- _Work request_
Retype the material word for word, starting at the line that contains "The width and height of the screenshot is (1168, 797)." and ending at the line that contains "data-label: 18 is", with both of those lines included.

- _Record extracts_
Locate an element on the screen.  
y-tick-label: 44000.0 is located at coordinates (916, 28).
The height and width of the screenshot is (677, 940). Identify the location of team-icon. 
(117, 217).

--

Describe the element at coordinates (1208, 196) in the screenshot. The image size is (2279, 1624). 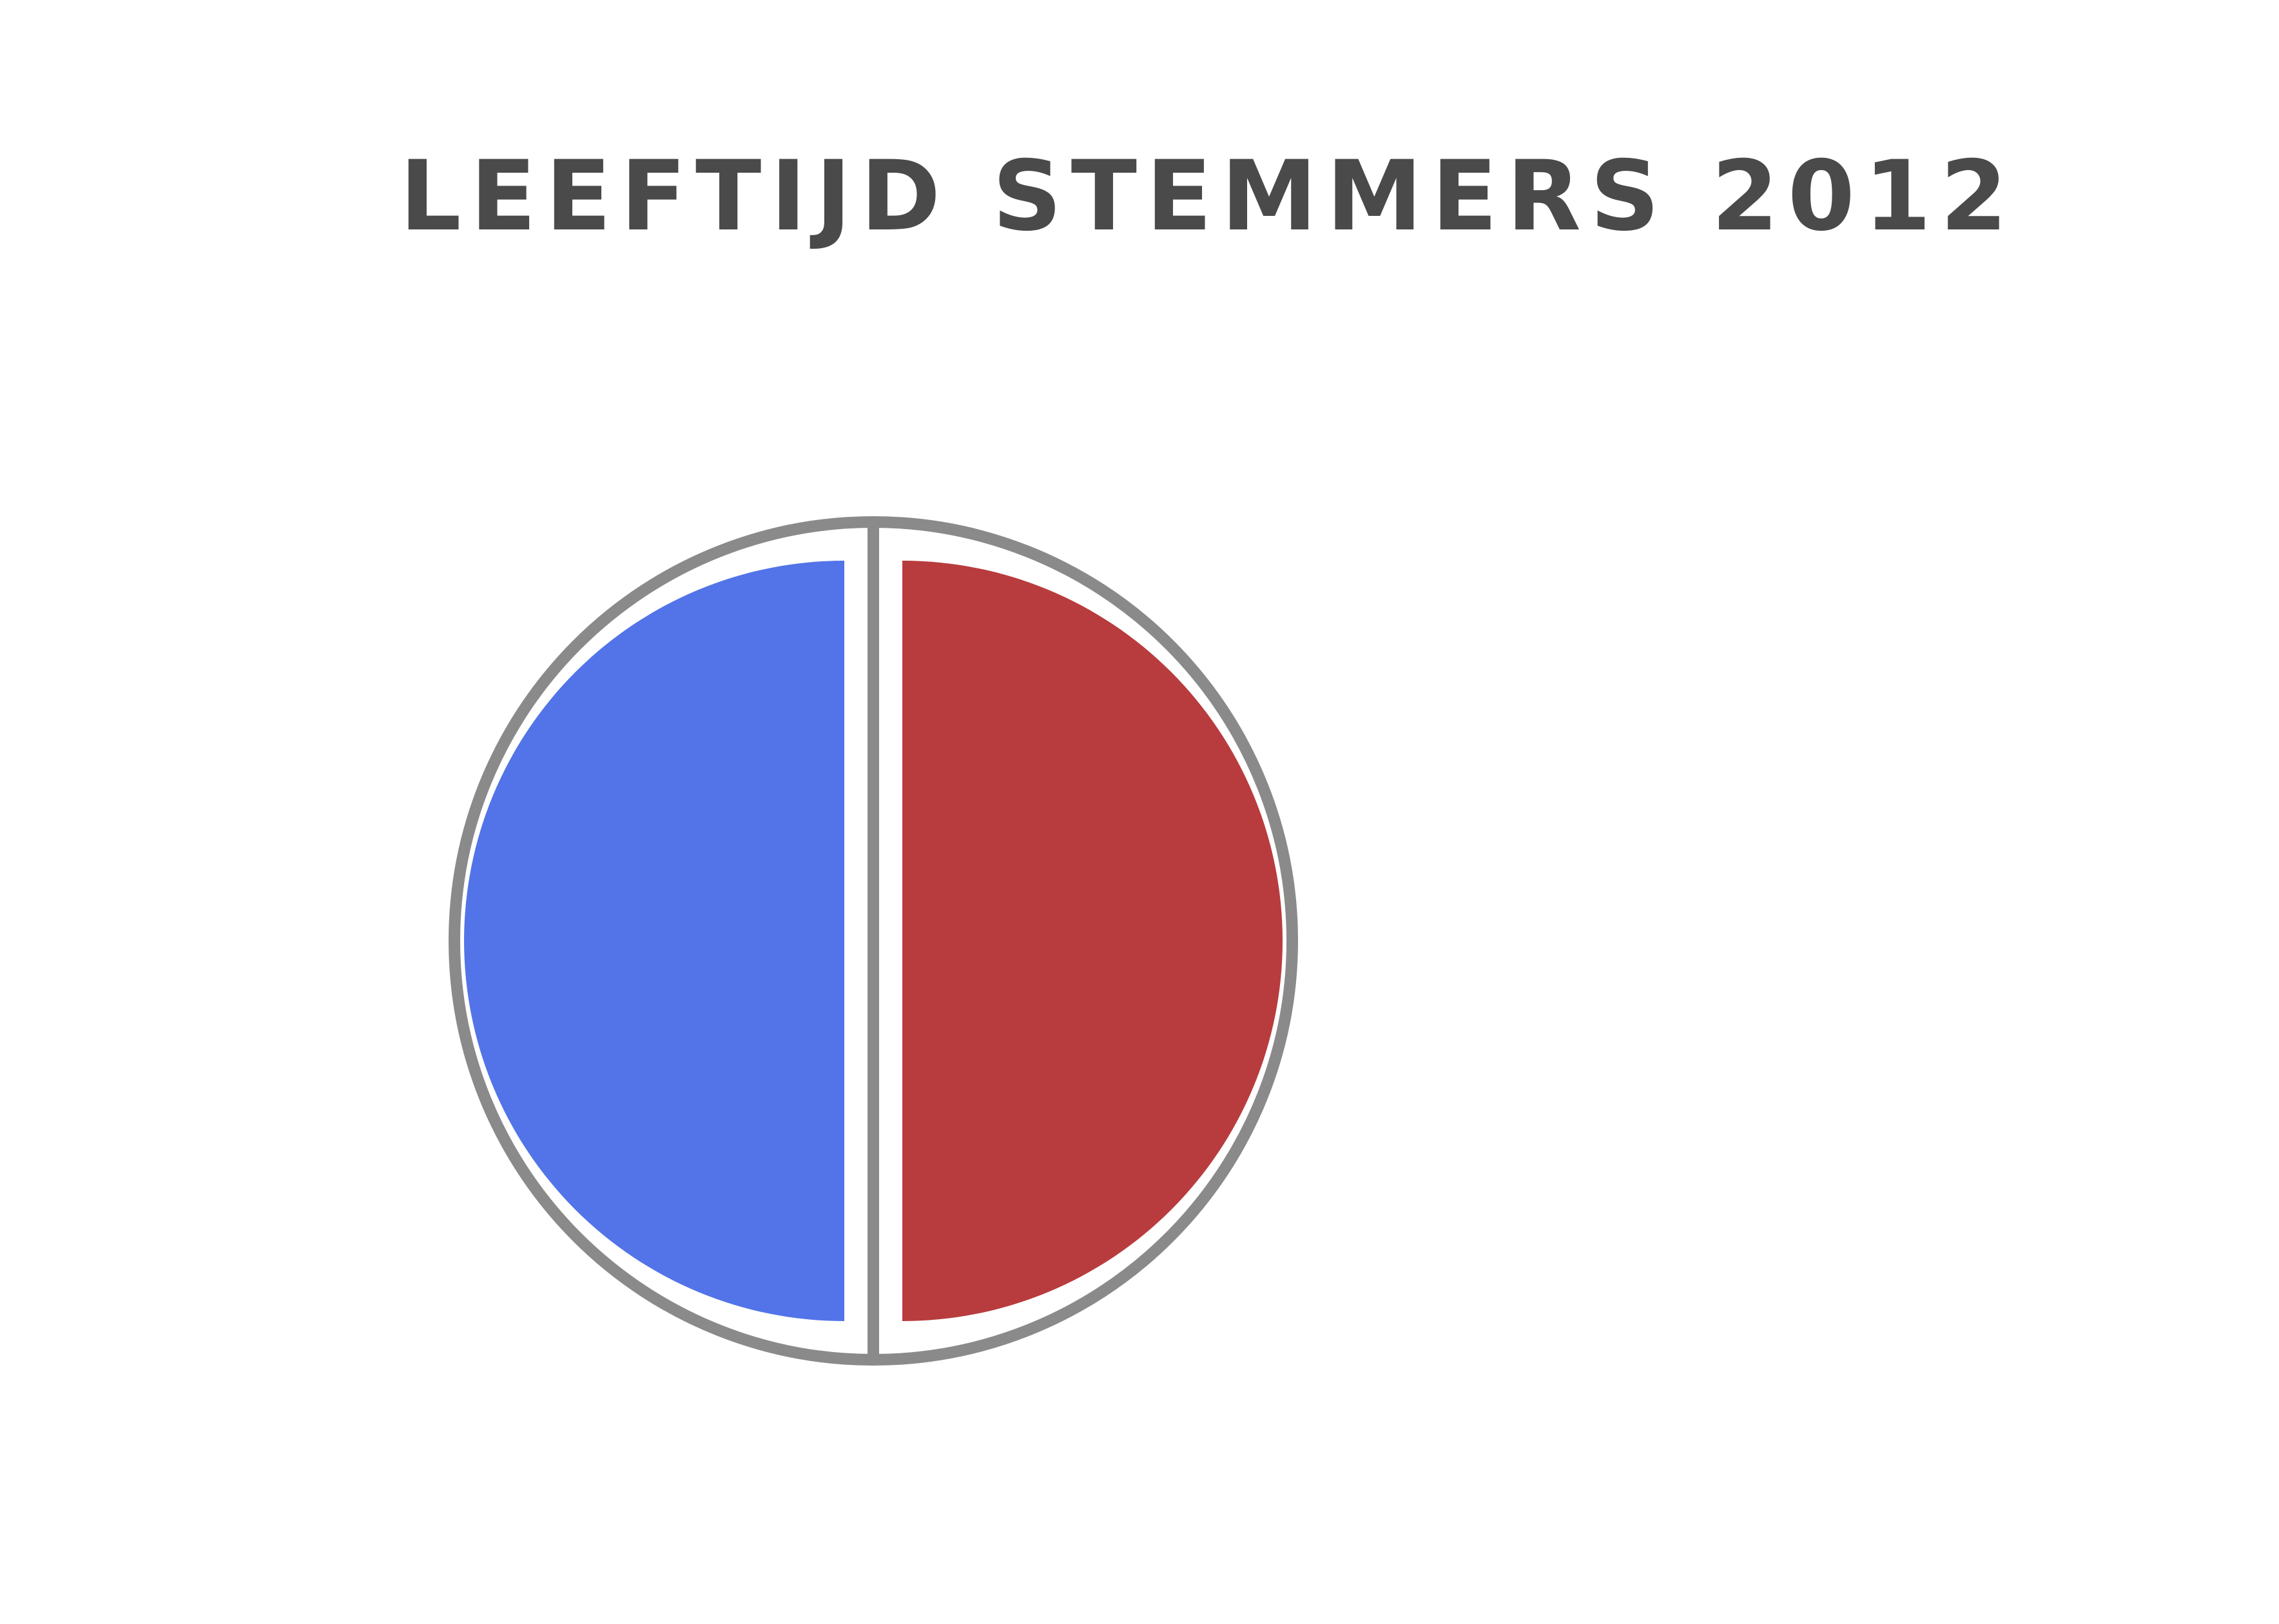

==

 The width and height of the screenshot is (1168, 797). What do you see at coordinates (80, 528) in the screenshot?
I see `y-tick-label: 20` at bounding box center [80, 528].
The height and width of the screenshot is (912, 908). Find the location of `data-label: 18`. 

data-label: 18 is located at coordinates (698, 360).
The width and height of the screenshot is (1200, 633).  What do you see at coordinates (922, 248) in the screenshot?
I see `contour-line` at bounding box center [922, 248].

- _Written answer_
 The width and height of the screenshot is (1168, 797). What do you see at coordinates (80, 528) in the screenshot?
I see `y-tick-label: 20` at bounding box center [80, 528].
The height and width of the screenshot is (912, 908). Find the location of `data-label: 18`. 

data-label: 18 is located at coordinates (698, 360).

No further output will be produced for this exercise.